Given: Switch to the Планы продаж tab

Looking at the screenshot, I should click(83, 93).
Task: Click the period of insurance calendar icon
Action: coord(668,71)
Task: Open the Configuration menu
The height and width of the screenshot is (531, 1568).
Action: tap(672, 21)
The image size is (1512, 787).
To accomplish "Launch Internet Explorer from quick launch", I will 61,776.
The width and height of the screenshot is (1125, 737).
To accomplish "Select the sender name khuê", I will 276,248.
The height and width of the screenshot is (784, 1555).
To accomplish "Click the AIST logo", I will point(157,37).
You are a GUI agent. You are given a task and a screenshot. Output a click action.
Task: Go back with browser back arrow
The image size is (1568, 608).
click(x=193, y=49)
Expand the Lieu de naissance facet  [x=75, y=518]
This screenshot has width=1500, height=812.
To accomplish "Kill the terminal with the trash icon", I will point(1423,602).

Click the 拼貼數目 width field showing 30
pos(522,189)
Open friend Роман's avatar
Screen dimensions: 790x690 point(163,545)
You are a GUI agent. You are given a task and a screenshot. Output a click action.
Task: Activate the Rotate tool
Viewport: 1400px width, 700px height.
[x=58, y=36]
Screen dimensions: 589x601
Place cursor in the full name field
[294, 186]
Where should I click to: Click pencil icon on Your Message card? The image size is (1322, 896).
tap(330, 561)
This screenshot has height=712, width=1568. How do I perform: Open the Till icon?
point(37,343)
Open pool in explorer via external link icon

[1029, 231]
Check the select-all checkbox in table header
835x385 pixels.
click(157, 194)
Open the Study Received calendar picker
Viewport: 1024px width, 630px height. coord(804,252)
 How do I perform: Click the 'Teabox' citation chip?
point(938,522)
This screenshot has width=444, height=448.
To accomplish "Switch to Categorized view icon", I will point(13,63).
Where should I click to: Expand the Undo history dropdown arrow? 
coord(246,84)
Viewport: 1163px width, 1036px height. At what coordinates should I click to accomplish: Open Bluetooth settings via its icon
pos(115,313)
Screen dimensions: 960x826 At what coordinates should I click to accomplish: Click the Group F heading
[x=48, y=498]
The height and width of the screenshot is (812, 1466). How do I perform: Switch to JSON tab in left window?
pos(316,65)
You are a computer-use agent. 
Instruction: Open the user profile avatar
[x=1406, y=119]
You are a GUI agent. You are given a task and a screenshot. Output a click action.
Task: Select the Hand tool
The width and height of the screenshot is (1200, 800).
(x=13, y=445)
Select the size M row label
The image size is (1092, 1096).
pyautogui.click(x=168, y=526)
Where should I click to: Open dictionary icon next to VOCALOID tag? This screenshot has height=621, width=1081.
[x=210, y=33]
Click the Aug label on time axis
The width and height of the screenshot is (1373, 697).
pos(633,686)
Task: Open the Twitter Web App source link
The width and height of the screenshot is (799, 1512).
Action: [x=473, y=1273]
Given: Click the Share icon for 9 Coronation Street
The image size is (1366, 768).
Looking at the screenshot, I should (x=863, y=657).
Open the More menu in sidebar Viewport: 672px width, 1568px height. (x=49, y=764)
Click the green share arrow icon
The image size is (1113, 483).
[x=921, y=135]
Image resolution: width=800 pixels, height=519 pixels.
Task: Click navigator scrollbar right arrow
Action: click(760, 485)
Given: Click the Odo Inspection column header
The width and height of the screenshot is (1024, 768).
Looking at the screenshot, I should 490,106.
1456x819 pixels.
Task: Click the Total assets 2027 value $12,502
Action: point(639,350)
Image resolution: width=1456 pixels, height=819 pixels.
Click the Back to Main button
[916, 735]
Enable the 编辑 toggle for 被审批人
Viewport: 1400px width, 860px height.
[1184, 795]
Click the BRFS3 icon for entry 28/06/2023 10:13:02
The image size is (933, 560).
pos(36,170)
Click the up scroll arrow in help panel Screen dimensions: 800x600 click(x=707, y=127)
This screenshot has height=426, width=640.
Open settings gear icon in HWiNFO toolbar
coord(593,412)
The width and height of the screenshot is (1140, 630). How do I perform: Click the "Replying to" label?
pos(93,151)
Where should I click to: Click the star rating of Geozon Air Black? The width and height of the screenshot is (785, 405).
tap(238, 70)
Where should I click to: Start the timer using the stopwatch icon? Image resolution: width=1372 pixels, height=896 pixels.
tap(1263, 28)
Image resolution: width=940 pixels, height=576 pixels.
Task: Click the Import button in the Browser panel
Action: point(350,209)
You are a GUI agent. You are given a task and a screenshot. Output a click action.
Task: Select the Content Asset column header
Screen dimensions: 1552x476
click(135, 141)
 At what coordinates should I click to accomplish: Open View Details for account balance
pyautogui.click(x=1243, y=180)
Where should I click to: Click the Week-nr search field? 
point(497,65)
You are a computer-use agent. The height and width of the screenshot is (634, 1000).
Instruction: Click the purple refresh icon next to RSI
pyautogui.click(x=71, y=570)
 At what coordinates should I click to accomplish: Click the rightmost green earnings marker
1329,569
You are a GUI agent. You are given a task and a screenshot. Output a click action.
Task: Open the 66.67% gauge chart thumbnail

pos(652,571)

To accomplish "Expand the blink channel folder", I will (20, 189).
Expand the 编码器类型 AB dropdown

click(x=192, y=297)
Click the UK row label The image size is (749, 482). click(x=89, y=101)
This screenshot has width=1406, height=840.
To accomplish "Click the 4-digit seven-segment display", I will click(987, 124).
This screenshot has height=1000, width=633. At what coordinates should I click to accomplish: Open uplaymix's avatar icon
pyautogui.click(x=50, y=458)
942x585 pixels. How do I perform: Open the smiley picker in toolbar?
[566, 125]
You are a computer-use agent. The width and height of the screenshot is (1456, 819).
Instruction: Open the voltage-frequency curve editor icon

━━━━━━

STATED GOAL - Put every line of the material above into a numbered list, dropping any blank lines.

COMPLETED EXERCISE -
1. Given: Switch to the Планы продаж tab
2. Looking at the screenshot, I should click(83, 93).
3. Task: Click the period of insurance calendar icon
4. Action: coord(668,71)
5. Task: Open the Configuration menu
6. The height and width of the screenshot is (531, 1568).
7. Action: tap(672, 21)
8. The image size is (1512, 787).
9. To accomplish "Launch Internet Explorer from quick launch", I will 61,776.
10. The width and height of the screenshot is (1125, 737).
11. To accomplish "Select the sender name khuê", I will 276,248.
12. The height and width of the screenshot is (784, 1555).
13. To accomplish "Click the AIST logo", I will point(157,37).
14. You are a GUI agent. You are given a task and a screenshot. Output a click action.
15. Task: Go back with browser back arrow
16. The image size is (1568, 608).
17. click(x=193, y=49)
18. Expand the Lieu de naissance facet  [x=75, y=518]
19. This screenshot has width=1500, height=812.
20. To accomplish "Kill the terminal with the trash icon", I will point(1423,602).
21. Click the 拼貼數目 width field showing 30
22. pos(522,189)
23. Open friend Роман's avatar
24. Screen dimensions: 790x690 point(163,545)
25. You are a GUI agent. You are given a task and a screenshot. Output a click action.
26. Task: Activate the Rotate tool
27. Viewport: 1400px width, 700px height.
28. [x=58, y=36]
29. Screen dimensions: 589x601
30. Place cursor in the full name field
31. [294, 186]
32. Where should I click to: Click pencil icon on Your Message card? The image size is (1322, 896).
33. tap(330, 561)
34. This screenshot has height=712, width=1568. How do I perform: Open the Till icon?
35. point(37,343)
36. Open pool in explorer via external link icon
37. [1029, 231]
38. Check the select-all checkbox in table header
39. 835x385 pixels.
40. click(157, 194)
41. Open the Study Received calendar picker
42. Viewport: 1024px width, 630px height. coord(804,252)
43.  How do I perform: Click the 'Teabox' citation chip?
44. point(938,522)
45. This screenshot has width=444, height=448.
46. To accomplish "Switch to Categorized view icon", I will point(13,63).
47. Where should I click to: Expand the Undo history dropdown arrow? 
48. coord(246,84)
49. Viewport: 1163px width, 1036px height. At what coordinates should I click to accomplish: Open Bluetooth settings via its icon
50. pos(115,313)
51. Screen dimensions: 960x826 At what coordinates should I click to accomplish: Click the Group F heading
52. [x=48, y=498]
53. The height and width of the screenshot is (812, 1466). How do I perform: Switch to JSON tab in left window?
54. pos(316,65)
55. You are a computer-use agent. 
56. Instruction: Open the user profile avatar
57. [x=1406, y=119]
58. You are a GUI agent. You are given a task and a screenshot. Output a click action.
59. Task: Select the Hand tool
60. The width and height of the screenshot is (1200, 800).
61. (x=13, y=445)
62. Select the size M row label
63. The image size is (1092, 1096).
64. pyautogui.click(x=168, y=526)
65. Where should I click to: Open dictionary icon next to VOCALOID tag? This screenshot has height=621, width=1081.
66. [x=210, y=33]
67. Click the Aug label on time axis
68. The width and height of the screenshot is (1373, 697).
69. pos(633,686)
70. Task: Open the Twitter Web App source link
71. The width and height of the screenshot is (799, 1512).
72. Action: [x=473, y=1273]
73. Given: Click the Share icon for 9 Coronation Street
74. The image size is (1366, 768).
75. Looking at the screenshot, I should (x=863, y=657).
76. Open the More menu in sidebar Viewport: 672px width, 1568px height. (x=49, y=764)
77. Click the green share arrow icon
78. The image size is (1113, 483).
79. [x=921, y=135]
80. Image resolution: width=800 pixels, height=519 pixels.
81. Task: Click navigator scrollbar right arrow
82. Action: click(760, 485)
83. Given: Click the Odo Inspection column header
84. The width and height of the screenshot is (1024, 768).
85. Looking at the screenshot, I should 490,106.
86. 1456x819 pixels.
87. Task: Click the Total assets 2027 value $12,502
88. Action: point(639,350)
89. Image resolution: width=1456 pixels, height=819 pixels.
90. Click the Back to Main button
91. [916, 735]
92. Enable the 编辑 toggle for 被审批人
93. Viewport: 1400px width, 860px height.
94. [1184, 795]
95. Click the BRFS3 icon for entry 28/06/2023 10:13:02
96. The image size is (933, 560).
97. pos(36,170)
98. Click the up scroll arrow in help panel Screen dimensions: 800x600 click(x=707, y=127)
99. This screenshot has height=426, width=640.
100. Open settings gear icon in HWiNFO toolbar
101. coord(593,412)
102. The width and height of the screenshot is (1140, 630). How do I perform: Click the "Replying to" label?
103. pos(93,151)
104. Where should I click to: Click the star rating of Geozon Air Black? The width and height of the screenshot is (785, 405).
105. tap(238, 70)
106. Where should I click to: Start the timer using the stopwatch icon? Image resolution: width=1372 pixels, height=896 pixels.
107. tap(1263, 28)
108. Image resolution: width=940 pixels, height=576 pixels.
109. Task: Click the Import button in the Browser panel
110. Action: point(350,209)
111. You are a GUI agent. You are given a task and a screenshot. Output a click action.
112. Task: Select the Content Asset column header
113. Screen dimensions: 1552x476
114. click(135, 141)
115.  At what coordinates should I click to accomplish: Open View Details for account balance
116. pyautogui.click(x=1243, y=180)
117. Where should I click to: Click the Week-nr search field? 
118. point(497,65)
119. You are a computer-use agent. The height and width of the screenshot is (634, 1000).
120. Instruction: Click the purple refresh icon next to RSI
121. pyautogui.click(x=71, y=570)
122.  At what coordinates should I click to accomplish: Click the rightmost green earnings marker
123. 1329,569
124. You are a GUI agent. You are given a task and a screenshot. Output a click action.
125. Task: Open the 66.67% gauge chart thumbnail
126. pos(652,571)
127. To accomplish "Expand the blink channel folder", I will (20, 189).
128. Expand the 编码器类型 AB dropdown
129. click(x=192, y=297)
130. Click the UK row label The image size is (749, 482). click(x=89, y=101)
131. This screenshot has width=1406, height=840.
132. To accomplish "Click the 4-digit seven-segment display", I will click(987, 124).
133. This screenshot has height=1000, width=633. At what coordinates should I click to accomplish: Open uplaymix's avatar icon
134. pyautogui.click(x=50, y=458)
135. 942x585 pixels. How do I perform: Open the smiley picker in toolbar?
136. [566, 125]
137. You are a computer-use agent. The width and height of the screenshot is (1456, 819).
138. Instruction: Open the voltage-frequency curve editor icon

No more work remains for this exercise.